> **THE TASK**
Once you reach the line containing "Task: Set SOL amount to 50% of balance" in the data below, restate each line word for word up to and including the one containing "Task: Select the 20 строк — 10% option".

> **GIVEN DATA**
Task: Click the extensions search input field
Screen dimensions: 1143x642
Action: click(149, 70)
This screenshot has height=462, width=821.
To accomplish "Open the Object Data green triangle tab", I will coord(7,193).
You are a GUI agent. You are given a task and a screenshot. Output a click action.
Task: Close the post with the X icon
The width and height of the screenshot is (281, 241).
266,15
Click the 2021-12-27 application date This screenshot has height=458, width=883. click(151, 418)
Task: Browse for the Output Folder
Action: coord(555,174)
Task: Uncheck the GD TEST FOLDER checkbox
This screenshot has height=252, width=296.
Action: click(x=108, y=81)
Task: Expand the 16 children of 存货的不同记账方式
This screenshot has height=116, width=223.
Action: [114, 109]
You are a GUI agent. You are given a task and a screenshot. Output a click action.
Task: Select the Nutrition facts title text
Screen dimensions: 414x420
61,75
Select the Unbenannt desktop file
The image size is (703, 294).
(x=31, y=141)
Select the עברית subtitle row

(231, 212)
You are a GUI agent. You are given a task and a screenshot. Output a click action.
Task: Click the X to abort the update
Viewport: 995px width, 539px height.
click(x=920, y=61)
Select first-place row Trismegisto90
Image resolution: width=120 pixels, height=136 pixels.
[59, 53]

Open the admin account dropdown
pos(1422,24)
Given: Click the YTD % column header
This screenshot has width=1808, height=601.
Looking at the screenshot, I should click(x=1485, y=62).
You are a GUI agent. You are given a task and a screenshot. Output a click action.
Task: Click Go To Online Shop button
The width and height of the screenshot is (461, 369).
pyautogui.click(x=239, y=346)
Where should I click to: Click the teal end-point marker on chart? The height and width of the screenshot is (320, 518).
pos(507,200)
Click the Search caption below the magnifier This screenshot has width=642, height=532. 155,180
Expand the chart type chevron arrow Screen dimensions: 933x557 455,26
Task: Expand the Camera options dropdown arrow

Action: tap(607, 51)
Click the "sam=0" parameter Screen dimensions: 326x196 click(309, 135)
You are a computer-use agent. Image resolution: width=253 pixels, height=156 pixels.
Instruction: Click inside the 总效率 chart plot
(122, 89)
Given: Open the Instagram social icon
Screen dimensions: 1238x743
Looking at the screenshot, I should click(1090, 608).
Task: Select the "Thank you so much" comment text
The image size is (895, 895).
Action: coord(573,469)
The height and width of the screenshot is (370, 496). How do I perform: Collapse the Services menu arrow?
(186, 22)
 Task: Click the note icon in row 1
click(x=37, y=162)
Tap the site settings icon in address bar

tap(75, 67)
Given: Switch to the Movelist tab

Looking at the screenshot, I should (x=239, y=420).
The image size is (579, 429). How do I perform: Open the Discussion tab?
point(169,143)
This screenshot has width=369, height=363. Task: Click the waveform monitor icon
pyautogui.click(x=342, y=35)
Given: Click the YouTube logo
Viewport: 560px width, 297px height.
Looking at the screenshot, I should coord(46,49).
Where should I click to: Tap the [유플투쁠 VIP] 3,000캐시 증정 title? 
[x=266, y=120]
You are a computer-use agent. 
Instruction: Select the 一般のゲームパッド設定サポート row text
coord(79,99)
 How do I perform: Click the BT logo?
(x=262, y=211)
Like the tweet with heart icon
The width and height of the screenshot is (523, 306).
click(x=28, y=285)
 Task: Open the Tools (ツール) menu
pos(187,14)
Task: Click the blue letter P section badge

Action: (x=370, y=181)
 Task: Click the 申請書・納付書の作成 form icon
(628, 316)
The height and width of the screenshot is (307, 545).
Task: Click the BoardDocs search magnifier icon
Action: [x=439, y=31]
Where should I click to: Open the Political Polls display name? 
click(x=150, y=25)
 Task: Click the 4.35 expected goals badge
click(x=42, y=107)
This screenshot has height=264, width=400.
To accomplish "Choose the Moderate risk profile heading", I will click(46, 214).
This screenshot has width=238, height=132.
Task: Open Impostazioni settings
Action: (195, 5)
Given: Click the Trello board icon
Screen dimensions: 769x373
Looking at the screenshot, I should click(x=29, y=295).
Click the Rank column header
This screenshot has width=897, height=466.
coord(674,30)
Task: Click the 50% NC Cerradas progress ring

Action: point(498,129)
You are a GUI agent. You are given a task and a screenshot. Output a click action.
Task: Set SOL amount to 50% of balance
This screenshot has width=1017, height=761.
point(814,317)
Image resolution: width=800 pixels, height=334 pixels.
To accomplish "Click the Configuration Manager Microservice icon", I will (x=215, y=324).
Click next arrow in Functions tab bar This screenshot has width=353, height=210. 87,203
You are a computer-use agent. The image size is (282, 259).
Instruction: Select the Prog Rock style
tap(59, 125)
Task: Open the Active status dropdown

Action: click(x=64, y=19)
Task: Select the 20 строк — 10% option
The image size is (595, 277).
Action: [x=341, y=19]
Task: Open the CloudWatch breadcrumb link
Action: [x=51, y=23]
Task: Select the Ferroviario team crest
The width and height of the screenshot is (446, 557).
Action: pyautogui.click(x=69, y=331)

> **EXERCISE RESULT**
Task: Set SOL amount to 50% of balance
This screenshot has width=1017, height=761.
point(814,317)
Image resolution: width=800 pixels, height=334 pixels.
To accomplish "Click the Configuration Manager Microservice icon", I will (x=215, y=324).
Click next arrow in Functions tab bar This screenshot has width=353, height=210. 87,203
You are a computer-use agent. The image size is (282, 259).
Instruction: Select the Prog Rock style
tap(59, 125)
Task: Open the Active status dropdown

Action: click(x=64, y=19)
Task: Select the 20 строк — 10% option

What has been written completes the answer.